Acquisitions like this have become a popular way for the company to grow. Prologis completed the acquisition of DC Industrial Trust in 2018 for $8.5 billion, then Industrial Property Trust in January 2020 for $4 billion, and later Liberty Property Trust in February 2020 for $13 billion. dollars. The deal with Blackstone would be the largest private acquisition ever and would require Prologis to raise capital for the acquisition, given that it has approximately $15.5 billion available for investment.
While representatives of both parties declined to comment, the move would notably add to Prologis’ portfolio in the EU and make the company much larger. Mileway’s portfolio comprises approximately 14.7 million square meters of industrial space, which equates to approximately 158 million square feet of industrial space, across 1,700 properties across 10 EU countries.
There’s more than one way to grow
Prologis also recently announced plans to expand its existing presence in the US market, adding nearly 40% to its presence in Portland, Oregon. Expansion projects and acquisitions are key drivers of portfolio growth, but expanding its footprint isn’t the only thing the company relies on to boost revenue.
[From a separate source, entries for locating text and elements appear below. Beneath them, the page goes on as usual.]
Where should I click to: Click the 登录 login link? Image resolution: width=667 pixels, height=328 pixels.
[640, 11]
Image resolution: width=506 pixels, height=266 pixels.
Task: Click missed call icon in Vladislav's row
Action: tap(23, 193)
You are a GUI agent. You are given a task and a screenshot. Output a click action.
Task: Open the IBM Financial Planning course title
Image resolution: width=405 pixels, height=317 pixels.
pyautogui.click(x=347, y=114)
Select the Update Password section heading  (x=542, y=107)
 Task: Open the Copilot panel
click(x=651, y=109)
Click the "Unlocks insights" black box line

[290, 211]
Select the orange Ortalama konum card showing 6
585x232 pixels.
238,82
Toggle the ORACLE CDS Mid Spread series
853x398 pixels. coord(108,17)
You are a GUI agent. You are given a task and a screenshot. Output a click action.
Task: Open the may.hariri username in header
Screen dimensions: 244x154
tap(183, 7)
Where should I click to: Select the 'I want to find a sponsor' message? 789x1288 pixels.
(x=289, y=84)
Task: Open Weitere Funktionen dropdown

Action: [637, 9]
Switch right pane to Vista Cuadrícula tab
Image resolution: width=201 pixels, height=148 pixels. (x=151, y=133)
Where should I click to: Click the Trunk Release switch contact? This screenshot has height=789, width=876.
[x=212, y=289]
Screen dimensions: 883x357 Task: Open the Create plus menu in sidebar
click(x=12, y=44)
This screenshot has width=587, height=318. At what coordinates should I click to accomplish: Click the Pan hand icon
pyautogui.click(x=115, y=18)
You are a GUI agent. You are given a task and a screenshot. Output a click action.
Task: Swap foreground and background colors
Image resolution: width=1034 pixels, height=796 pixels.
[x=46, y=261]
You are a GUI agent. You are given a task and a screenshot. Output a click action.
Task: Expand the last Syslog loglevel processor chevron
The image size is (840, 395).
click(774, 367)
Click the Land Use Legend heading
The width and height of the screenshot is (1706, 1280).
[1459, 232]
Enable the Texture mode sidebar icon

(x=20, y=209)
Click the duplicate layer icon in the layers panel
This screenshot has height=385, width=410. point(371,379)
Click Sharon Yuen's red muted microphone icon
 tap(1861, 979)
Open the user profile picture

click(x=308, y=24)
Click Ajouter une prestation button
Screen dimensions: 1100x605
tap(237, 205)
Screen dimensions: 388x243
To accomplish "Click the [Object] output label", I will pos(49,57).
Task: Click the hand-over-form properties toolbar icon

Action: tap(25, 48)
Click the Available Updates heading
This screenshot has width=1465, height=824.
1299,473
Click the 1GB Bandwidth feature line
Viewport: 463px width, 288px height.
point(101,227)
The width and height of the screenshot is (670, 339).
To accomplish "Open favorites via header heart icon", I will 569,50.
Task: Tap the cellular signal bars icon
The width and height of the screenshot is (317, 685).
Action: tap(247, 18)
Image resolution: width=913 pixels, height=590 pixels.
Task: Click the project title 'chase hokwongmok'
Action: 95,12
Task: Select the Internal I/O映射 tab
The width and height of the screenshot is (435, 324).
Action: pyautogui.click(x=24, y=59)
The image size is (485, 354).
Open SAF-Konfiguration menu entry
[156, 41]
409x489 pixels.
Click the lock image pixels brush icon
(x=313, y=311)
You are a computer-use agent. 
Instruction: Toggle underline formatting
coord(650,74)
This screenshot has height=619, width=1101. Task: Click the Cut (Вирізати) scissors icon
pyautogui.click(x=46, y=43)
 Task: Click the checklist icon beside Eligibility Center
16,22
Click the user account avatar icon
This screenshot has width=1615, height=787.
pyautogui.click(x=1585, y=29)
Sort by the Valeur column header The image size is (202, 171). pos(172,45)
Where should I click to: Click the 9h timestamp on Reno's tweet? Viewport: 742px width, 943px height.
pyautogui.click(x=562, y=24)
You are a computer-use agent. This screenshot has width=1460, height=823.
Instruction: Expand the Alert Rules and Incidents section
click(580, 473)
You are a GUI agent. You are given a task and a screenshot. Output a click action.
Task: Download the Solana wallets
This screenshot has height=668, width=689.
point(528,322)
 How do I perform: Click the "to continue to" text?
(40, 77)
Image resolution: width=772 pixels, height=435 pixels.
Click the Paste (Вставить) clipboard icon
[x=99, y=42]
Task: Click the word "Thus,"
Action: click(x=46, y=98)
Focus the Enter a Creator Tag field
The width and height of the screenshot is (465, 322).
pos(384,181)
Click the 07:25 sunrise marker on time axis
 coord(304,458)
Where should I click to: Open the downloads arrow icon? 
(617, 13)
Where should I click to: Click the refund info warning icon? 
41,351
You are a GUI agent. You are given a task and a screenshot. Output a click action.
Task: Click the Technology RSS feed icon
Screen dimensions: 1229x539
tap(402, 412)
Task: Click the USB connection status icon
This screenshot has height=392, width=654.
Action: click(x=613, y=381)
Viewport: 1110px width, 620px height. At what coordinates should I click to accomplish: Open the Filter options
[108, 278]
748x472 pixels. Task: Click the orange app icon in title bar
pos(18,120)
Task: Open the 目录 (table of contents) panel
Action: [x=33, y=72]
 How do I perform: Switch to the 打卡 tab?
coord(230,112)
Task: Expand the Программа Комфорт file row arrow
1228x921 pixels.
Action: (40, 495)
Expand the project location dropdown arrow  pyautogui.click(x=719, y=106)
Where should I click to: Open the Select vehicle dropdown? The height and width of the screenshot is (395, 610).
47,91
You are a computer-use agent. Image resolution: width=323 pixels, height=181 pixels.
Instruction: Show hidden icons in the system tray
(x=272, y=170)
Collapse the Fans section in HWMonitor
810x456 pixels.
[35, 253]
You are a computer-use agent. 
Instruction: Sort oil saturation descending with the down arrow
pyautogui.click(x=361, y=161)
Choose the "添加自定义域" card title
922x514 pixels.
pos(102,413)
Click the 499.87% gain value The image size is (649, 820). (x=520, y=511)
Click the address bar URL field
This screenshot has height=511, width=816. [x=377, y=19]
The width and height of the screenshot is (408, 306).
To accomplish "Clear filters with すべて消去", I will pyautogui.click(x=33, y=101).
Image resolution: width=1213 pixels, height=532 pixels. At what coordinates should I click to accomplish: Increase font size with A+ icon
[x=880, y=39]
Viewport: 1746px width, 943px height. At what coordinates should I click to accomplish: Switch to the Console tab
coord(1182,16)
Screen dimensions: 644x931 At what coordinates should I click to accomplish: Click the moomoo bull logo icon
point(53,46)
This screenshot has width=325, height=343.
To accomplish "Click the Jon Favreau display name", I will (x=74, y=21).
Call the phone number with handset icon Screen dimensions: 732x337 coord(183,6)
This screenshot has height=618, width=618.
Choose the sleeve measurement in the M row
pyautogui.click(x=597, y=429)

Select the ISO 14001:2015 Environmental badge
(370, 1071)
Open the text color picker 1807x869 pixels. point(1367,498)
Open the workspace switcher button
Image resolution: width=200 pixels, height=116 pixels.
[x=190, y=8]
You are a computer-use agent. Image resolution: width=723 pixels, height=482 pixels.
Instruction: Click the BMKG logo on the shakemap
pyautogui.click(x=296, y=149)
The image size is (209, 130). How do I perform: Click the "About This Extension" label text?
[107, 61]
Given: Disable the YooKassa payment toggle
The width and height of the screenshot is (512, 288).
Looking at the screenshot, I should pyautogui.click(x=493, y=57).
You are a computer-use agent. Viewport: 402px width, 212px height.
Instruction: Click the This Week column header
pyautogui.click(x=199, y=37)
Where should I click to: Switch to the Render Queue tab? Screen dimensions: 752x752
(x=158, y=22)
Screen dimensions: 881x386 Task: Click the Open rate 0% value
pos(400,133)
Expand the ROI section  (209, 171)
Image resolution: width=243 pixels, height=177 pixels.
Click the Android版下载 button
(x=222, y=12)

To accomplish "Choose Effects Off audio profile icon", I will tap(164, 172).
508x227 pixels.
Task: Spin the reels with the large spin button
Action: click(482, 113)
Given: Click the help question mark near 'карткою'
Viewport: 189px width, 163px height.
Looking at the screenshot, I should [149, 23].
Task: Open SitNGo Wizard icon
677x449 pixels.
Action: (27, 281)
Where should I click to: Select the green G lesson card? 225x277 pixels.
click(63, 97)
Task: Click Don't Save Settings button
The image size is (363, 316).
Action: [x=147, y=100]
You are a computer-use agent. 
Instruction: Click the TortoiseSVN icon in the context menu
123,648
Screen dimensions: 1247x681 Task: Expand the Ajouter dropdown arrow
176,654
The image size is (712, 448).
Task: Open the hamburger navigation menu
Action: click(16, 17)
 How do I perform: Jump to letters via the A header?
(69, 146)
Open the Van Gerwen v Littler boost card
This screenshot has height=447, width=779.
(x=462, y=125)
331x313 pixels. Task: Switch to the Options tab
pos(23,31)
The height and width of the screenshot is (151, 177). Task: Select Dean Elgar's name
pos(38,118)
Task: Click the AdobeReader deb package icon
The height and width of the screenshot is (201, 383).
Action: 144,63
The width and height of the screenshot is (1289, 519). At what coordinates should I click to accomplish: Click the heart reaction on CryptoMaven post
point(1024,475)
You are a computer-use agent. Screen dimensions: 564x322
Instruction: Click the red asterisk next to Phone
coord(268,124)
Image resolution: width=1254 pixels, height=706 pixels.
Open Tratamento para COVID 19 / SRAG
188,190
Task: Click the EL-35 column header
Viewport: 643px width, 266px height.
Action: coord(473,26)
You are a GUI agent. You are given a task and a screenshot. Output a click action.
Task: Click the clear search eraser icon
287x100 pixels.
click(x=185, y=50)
Demand for industrial space due to limited supply drove global rents up 15.4% year-over-year for all of 2021. US markets saw rents rise an average of 17.4% over the past year. This resulted in a nice increase in Prologis’ revenues while achieving historically low vacancy rates. High demand and low supply leading to increased rental growth is a trend that Prologis expects to see continue in 2022. However, the results for the first quarter of 2022, which will be shared on April 19, 2022, will give more information. on the growth it achieved initially. of the year.
Long-term demand drivers, including supply chain issues and the continued growth of e-commerce, should mean that demand for industrial buildings won’t falter any time soon. Prologis is in a strong position for its future growth. Currently, the shares are trading at around 40 times its funds from operations (FFO), which means they are highly valued.
Its premium price is no huge surprise, given its title as the largest and largest industrial operator in the world, as well as its reliability as a business. It has maintained consistent growth and paid reliable dividends. It recently increased its dividend by 25% and certainly has room to grow. There are several other attractive industrial REITs to invest in that don’t trade at such a high premium, but investors shouldn’t underestimate the benefit of having exposure to the biggest and one of the best operators in the world. sector.